# Problem to work on
Render the records from the line containing "The image size is (1024, 707)." through the line containing "at that location.", inclusive, as a two-column CSV with the headers instruction and response. Give one row per record, put each field in quotes with line breaks changed to spaces, and leave out the pictures.

# Exercise material
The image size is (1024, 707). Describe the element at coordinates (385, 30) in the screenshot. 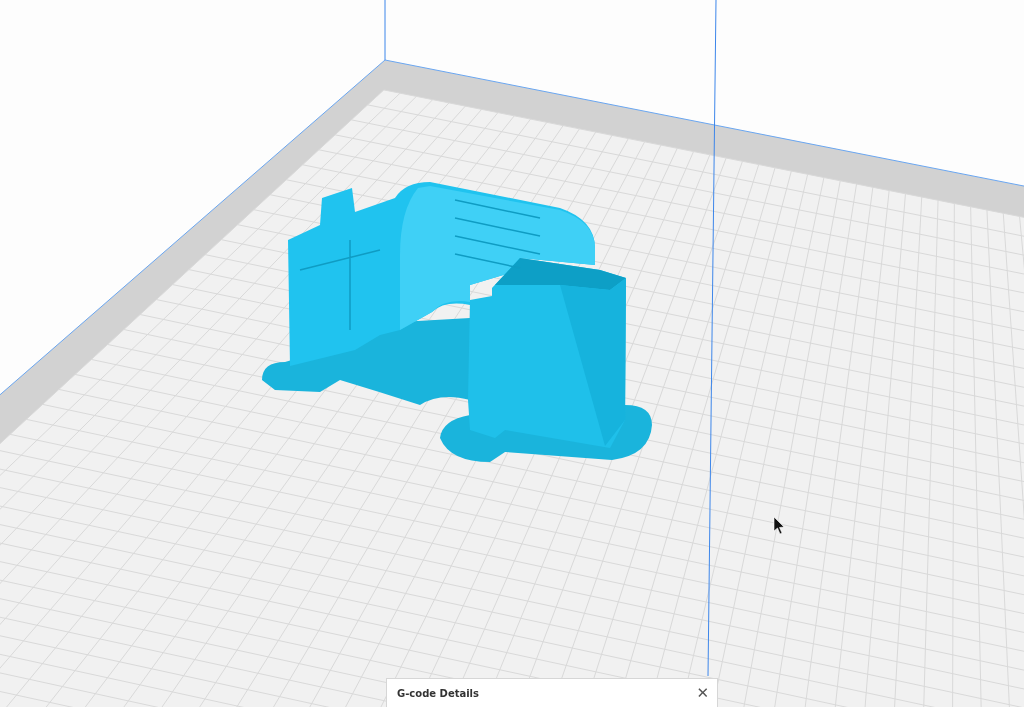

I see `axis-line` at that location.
==
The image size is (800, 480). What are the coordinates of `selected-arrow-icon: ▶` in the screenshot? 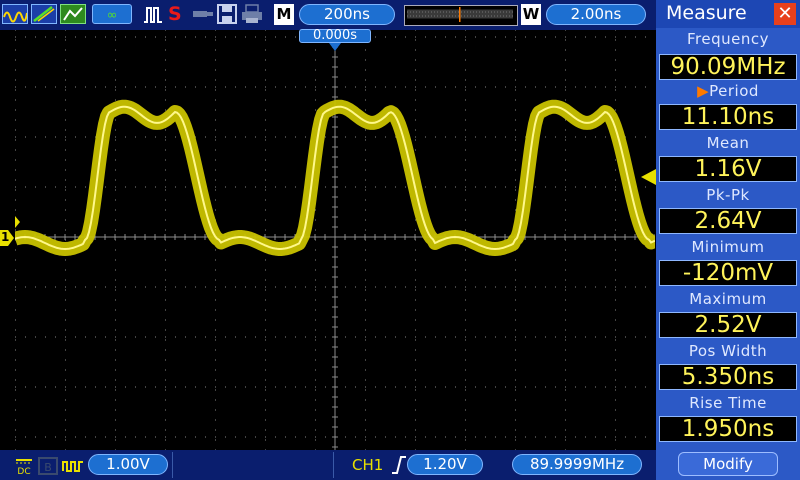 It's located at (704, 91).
---
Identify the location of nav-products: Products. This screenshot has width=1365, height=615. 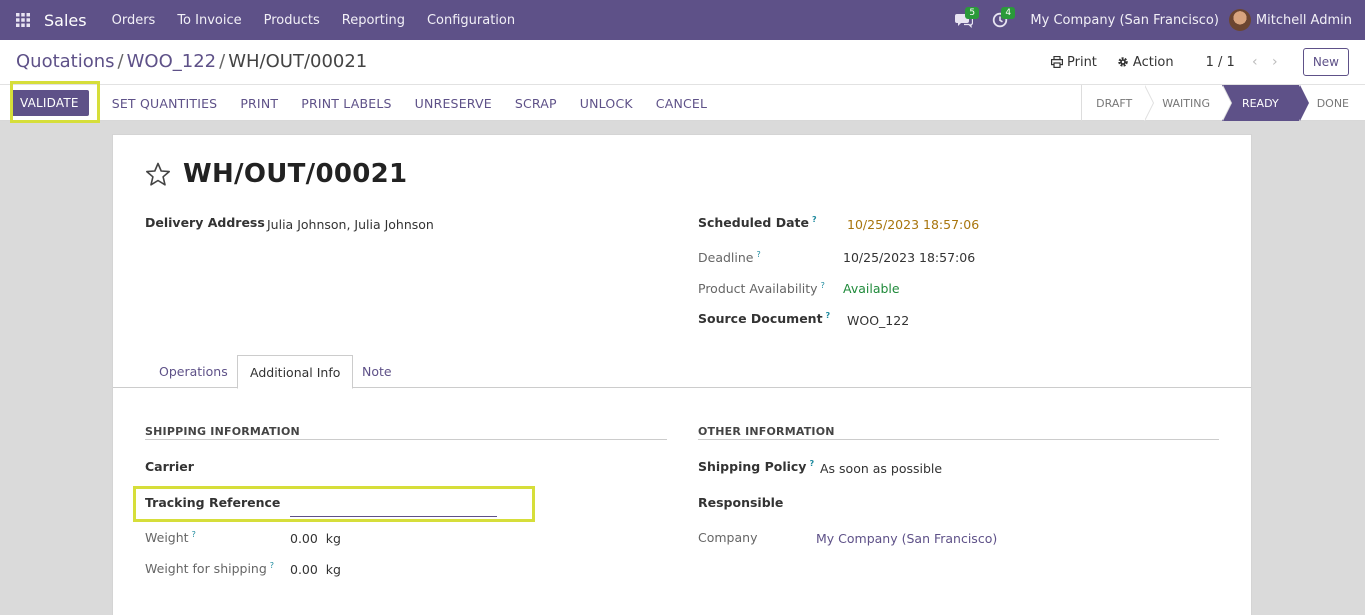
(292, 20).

# Problem solution
instruction,response
"The image size is (1024, 707). Describe the element at coordinates (385, 30) in the screenshot.","I see `axis-line` at that location."